Search engine giant Google on Tuesday marked the 366th birth anniversary of German artist-naturalist Maria Sibylla Merian with a new doodle on its homepage.
The doodle features images of plants, reptiles and insects including caterpillars, moths, butterflies and a green iguana to showcase Merian's contribution to entomology.
Merian was born on 2 April, 1647 in Frankfurt, Germany, into the family of a Swiss engraver and publisher. Merian's step father, a life painter, encouraged her to paint. She began painting images of insects and plants from specimens she had captured at the age of thirteen.
She was fascinated about the natural world and made her first painting showing the life cycles of butterflies, after which she made awe-inspiring illustrations of life cycles of various insects.
In 1665, Merian married an apprentice from Nuremberg. After the birth of her first child, she moved with her family to Nuremberg. She continued painting as well as creating designs for embroidery patterns. Her first publication was "Neues Blumenbuch" (New book of flowers) that appeared in three parts in 1675-80. It was a model book that showed drawings of single flowers or flower patterns for embroidery and other handicrafts.

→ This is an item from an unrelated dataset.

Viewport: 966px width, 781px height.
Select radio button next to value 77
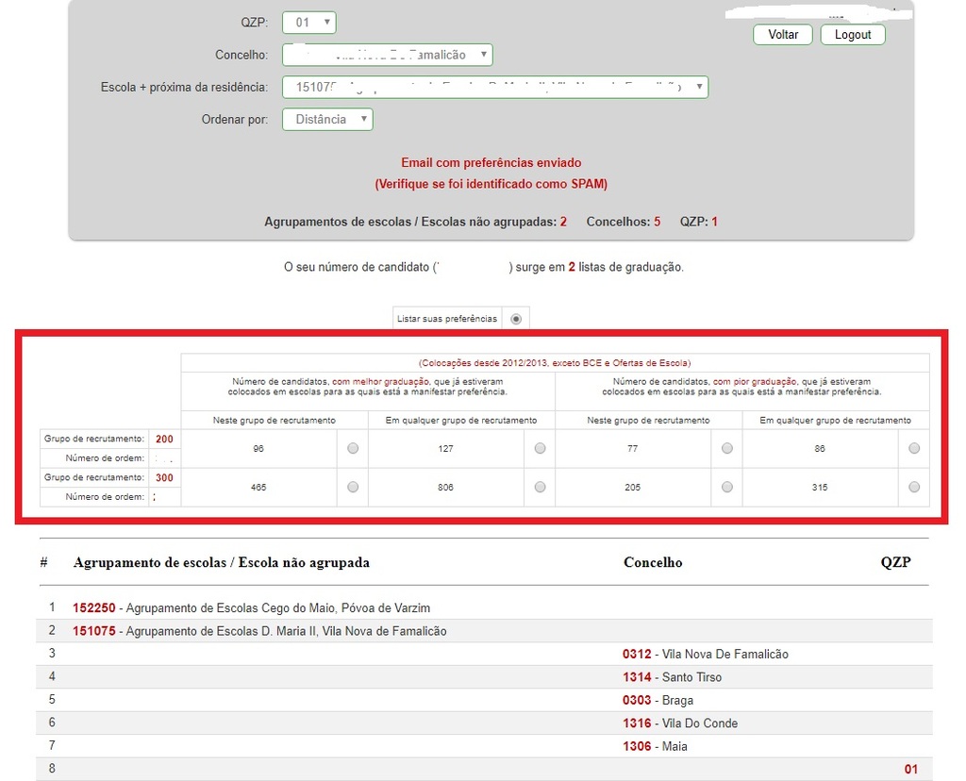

One year after the birth of her second child in 1678, Merian published her second book called "Der Raupen wunderbare Verwandlung und sonderbare Blumennahrung" - The Caterpillar's Marvelous Transformation and Strange Floral Food. The book explained in detail the life cycles of different species of butterflies as well as the plants on which they fed.
Merian left her husband in 1685 and moved with her daughters and mother to a labadist religious community in Friesland (the Netherlands). They stayed in a home owned by the governor of the Dutch colony of Suriname. During her stay there, she developed a fascination for South American tropical specimens.
In 1691, Merian moved to Amsterdam where her work was recognized by scholars and collectors. After spending eight years in Amsterdam, Merian returned to Suriname with her younger daughter. They stayed there for two years collecting specimens of exotic plants and insects. She later worked on a illustrated book - "Metamorphosis Insectorum Surinamensium" (The Metamorphoses of the Insects of Suriname) that showed the images of various stages of development of insects which she had studied.
In 1715, Merian suffered a stroke and she became partially paralysed. Two years later, the naturalist died in Amsterdam at the age of 69.